Mareks vaccine

Keira1st

Chirping
Jul 2, 2020
40
42
69
Hi everyone! I am hatching chicks for the first time and I know they need to get vaccinated for mareks disease. I have a couple questions about the best ways to obtain and administer this vaccine. I have done a little bit of reading on the subject and it seems easy enough to administer at home. But as a first time hatcher would it be better to take the chick to a vet? And if I were to decide on vaccinating at home, where should I buy it from. Thank you so much for your help. Chicks haven’t hatched yet but I want to be as prepared as I can.
 
Vaccinated chicks need to be totally isolated from possible exposure to the disease for about two weeks; hard to do at home if you have Marek's disease on your property.
Otherwise, it's ordering a vial from Jeffers or some other source. It can be divided into four amounts for a total of four hatches, really not more. It's only good for one hour after being reconstituted, really a pain for at home use.
Mary
 
I personally did the research and opted to not vaccinate mine against mareks for a couple reasons
1. while the $/dose isnt bad if you have enough chicks to use the whole vial, it's really cost prohibitive for a hatch of 20 or 30 chicks since it cant be stored once mixed. Whichever one I looked at wasnt even divided into 4 so it would have been a whole lot wasted.
2. The Mareks vaccine is leaky, so it will prevent the vaccinated chicks from getting sick but it wont prevent them from having and spreading the virus. Imagine like with the flu... if you got it and got really sick & couldn't get out of bed, youd infect a ton fewer people. But if you were asymptomatic and felt great and ran around like normal, you'd inadvertently expose many more people. I'd much prefer a couple birds to die quietly in the corner than basically be superspreaders to my adult unvaccinated birds and kill them.
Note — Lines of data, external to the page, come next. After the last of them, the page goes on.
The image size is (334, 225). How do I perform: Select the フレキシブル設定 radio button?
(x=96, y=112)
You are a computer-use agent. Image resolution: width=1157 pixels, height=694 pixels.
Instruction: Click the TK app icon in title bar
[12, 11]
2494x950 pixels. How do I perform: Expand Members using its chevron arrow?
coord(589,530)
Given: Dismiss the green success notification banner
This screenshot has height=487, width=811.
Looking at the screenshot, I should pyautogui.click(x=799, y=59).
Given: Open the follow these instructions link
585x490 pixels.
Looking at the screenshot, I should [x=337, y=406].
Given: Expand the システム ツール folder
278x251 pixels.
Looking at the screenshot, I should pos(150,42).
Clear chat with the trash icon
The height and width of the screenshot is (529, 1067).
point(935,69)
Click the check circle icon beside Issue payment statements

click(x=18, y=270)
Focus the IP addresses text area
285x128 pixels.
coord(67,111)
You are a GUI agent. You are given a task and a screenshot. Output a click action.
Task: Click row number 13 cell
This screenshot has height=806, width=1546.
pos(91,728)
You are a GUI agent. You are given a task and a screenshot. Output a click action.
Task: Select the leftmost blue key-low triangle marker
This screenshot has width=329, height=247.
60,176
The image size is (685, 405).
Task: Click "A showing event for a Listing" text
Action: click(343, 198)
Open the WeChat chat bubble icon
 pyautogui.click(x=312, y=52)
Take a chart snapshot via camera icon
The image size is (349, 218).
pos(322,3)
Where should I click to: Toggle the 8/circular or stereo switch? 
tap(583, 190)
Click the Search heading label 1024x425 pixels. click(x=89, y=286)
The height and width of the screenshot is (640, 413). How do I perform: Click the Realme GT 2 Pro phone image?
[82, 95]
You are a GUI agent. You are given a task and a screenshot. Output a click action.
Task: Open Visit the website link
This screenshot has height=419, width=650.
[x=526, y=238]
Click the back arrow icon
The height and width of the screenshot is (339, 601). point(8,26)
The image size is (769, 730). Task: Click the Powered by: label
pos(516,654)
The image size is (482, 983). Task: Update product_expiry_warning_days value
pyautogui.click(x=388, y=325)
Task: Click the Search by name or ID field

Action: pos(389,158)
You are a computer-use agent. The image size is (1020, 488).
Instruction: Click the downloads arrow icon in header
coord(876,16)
3. Because its leaky, if you vaccinate these guys, you really need to vaccinate your next clutch too. And the next one. Otherwise you have the same problem described in #2 but with your new clutch at risk.
 
Vaccinated chicks need to be totally isolated from possible exposure to the disease for about two weeks; hard to do at home if you have Marek's disease on your property.
Otherwise, it's ordering a vial from Jeffers or some other source. It can be divided into four amounts for a total of four hatches, really not more. It's only good for one hour after being reconstituted, really a pain for at home use.
Mary
All of my birds are vaccinated and I want the hen who has been sitting on the eggs to raise them. If I isolate the chick will that cause problems with the bond between mom and chick? Can I keep them together?
 
That's not what actually happens. Here we have unvaccinated birds who were hatched here, and vaccinated birds from hatcheries, all together, and have managed this way since 1995(ish). We haven't had Marek's disease in our flock, because we've been very paranoid about biosecurity, and we've been lucky.
The vaccine does not produce Marek's disease!!! Our unvaccinated birds are the 'canaries in the coal mine' here. If Marek's disease arrives, those birds would be likely to develop issues, while the vaccinated birds likely won't. And we have them all tagged, so we know who's who out there.
Mary
 
That's not what actually happens. Here we have unvaccinated birds who were hatched here, and vaccinated birds from hatcheries, all together, and have managed this way since 1995(ish). We haven't had Marek's disease in our flock, because we've been very paranoid about biosecurity, and we've been lucky.
The vaccine does not produce Marek's disease!!! Our unvaccinated birds are the 'canaries in the coal mine' here. If Marek's disease arrives, those birds would be likely to develop issues, while the vaccinated birds likely won't. And we have them all tagged, so we know who's who out there.
Mary
Is this a reply to the person who doesn’t vaccinate or to one of my comments??
 
That's not what actually happens. Here we have unvaccinated birds who were hatched here, and vaccinated birds from hatcheries, all together, and have managed this way since 1995(ish). We haven't had Marek's disease in our flock, because we've been very paranoid about biosecurity, and we've been lucky.
The vaccine does not produce Marek's disease!!! Our unvaccinated birds are the 'canaries in the coal mine' here. If Marek's disease arrives, those birds would be likely to develop issues, while the vaccinated birds likely won't. And we have them all tagged, so we know who's who out there.
Mary
If this is in regard to my post, I definitely did not say the vaccine produces Mareks. Just if Mareks DOES show up, it can still infect the vaccinated ones and let them spread it farther than if they hadnt been vaccinated.